What was life like in the Viking longhouse?

Feasting and communal dining were central to life in the Longhouses. The diet of the Vikings was heavily protein and fat-based.

Large amounts of fish were consumed, hardly a surprise given the Vikings’ status as people who lived on the coast and spent much of their lives at sea. A lot of meat and dairy were also consumed, though porridge and bread were also popular foods for poorer Vikings.

The cereals for staple foodstuffs such as these would have been grown by enslaved people or ‘thralls,’ which were numerous in Norse society. Slaves often lived in the Longhouse, generally in a chamber set aside quite nastily for them next to the stable.

The culture predominated within the Longhouse was similar to the Germanic societies that had conquered the Western Roman Empire between the third and fifth centuries AD.

The Vikings, for instance, spoke Old Norse, a North Germanic language out of which the modern-day tongues of Norwegian, Danish, and Swedish eventually evolved.

This was the tongue in which the Norse people gave renditions of their great sagas and lore, which would have been related by poets and storytellers at banquets within the jarl’s Longhouse in an average Viking settlement.

These oral poems and epics were passed down from generation to generation and were only eventually written down from the tenth century onwards.

Religion was not absent from the life of the Longhouse. The Vikings were polytheists, meaning they worshipped a pantheon of multiple gods similar to those the Greeks and Romans had worshipped centuries before Christianity overtook paganism in southern and western Europe.

The Norse religious landscape consisted of dozens of gods and demi-gods, both male and female.

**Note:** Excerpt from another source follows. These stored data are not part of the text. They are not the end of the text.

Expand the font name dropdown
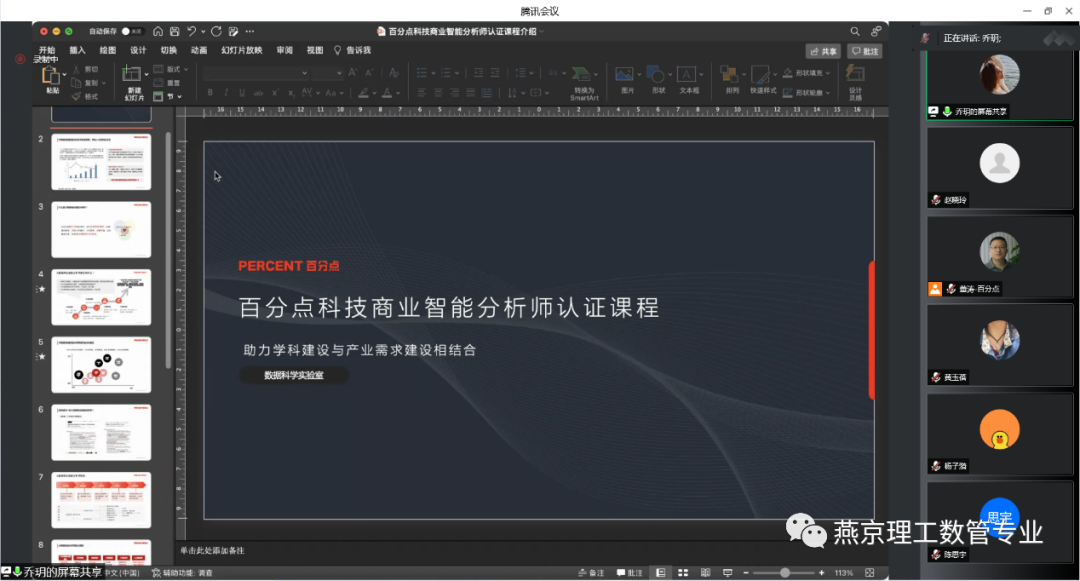Viewport: 1080px width, 581px height. coord(306,73)
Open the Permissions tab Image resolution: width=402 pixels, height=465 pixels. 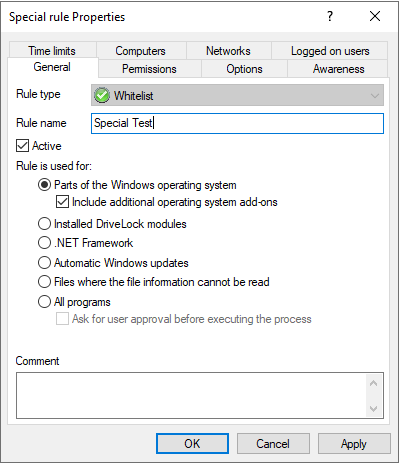click(x=149, y=69)
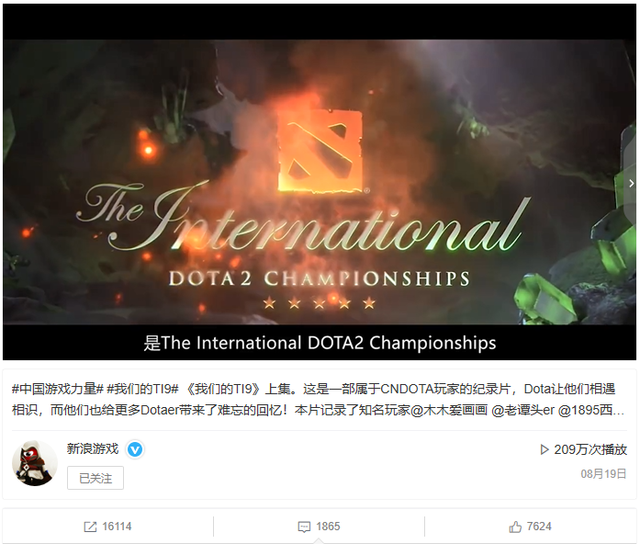Select the 16114 reposts tab

[108, 526]
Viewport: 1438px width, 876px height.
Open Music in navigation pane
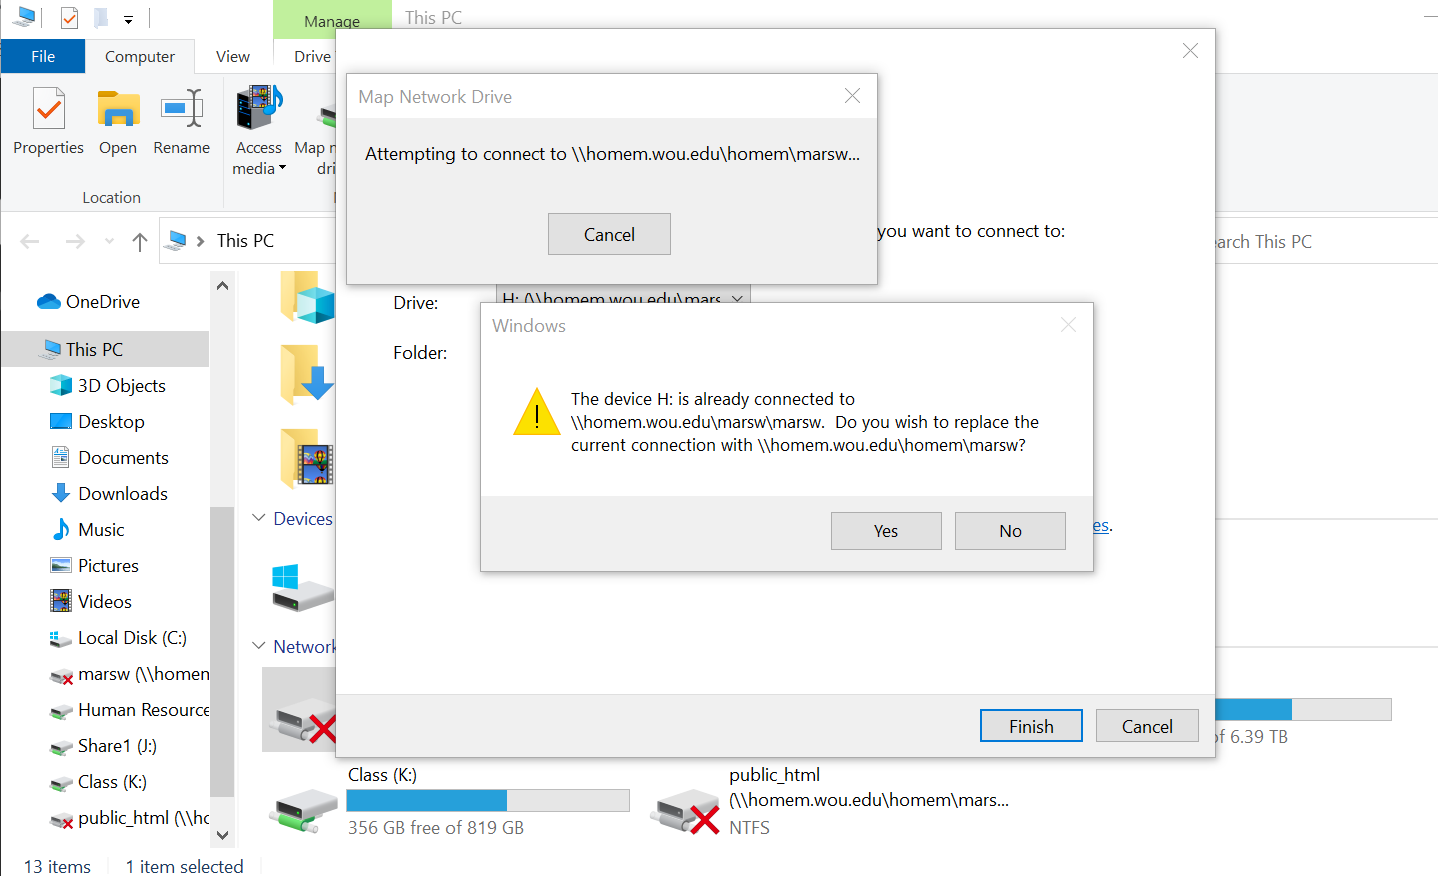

The two most significant of these were Odin and Thor.

Odin was the father of the gods and was typically depicted as a one-eyed, older man wearing a cloak and holding a long staff. He had dominion over death and healing. In Norse mythology, he presided over an enormous celestial hall called Valhalla, to which great Viking warriors would be called forth in the afterlife.

As revered as Odin was, his son Thor, the Norse god of war, was even more esteemed. This was hardly surprising for militaristic people, and Thor is typically seen wielding his famed war hammer known as Mjölnir.

What was the overall standard of living?

Overall a Viking Longhouse was not a bad place to live by the standards of the Early Middle Ages, at least if you weren’t a slave in one of them.

The crowded building would have depended on the time of year and the community involved. For instance, as the Vikings began raiding Western Europe every spring and summer in the ninth century, the Longhouse would have had fewer denizens as the men left.

This development suggests that the slaves and thralls would have been treated somewhat better than one might think to avoid revolts while the adult male population was elsewhere.

Thus, there was perhaps a greater degree of harmony within the cramped environment of a Viking Longhouse than one would initially think.

These buildings remained in use in Scandinavia for centuries to come. Such was their practicality in an environment with harsh winters. Indeed buildings of this kind remain in use in cold, mountainous regions such as those found in Himalayan countries like Tibet and Nepal down to the present day.

Sources

Cara E. Richards, ‘Of Vikings and Longhouses’, in American Anthropologist, Vol. 60 (1958), pp. 1199–1203.

Kirsten Wolf, Daily Life of the Vikings (Connecticut, 2004).

Stefan Brink, ‘Who were the Vikings?’, in Stefan Brink and Neil Price (eds.), The Viking World (London, 2008); John Marsden, The Fury of the Northmen: Saints, Shrines and Sea-Raiders in the Viking Age (London, 1993).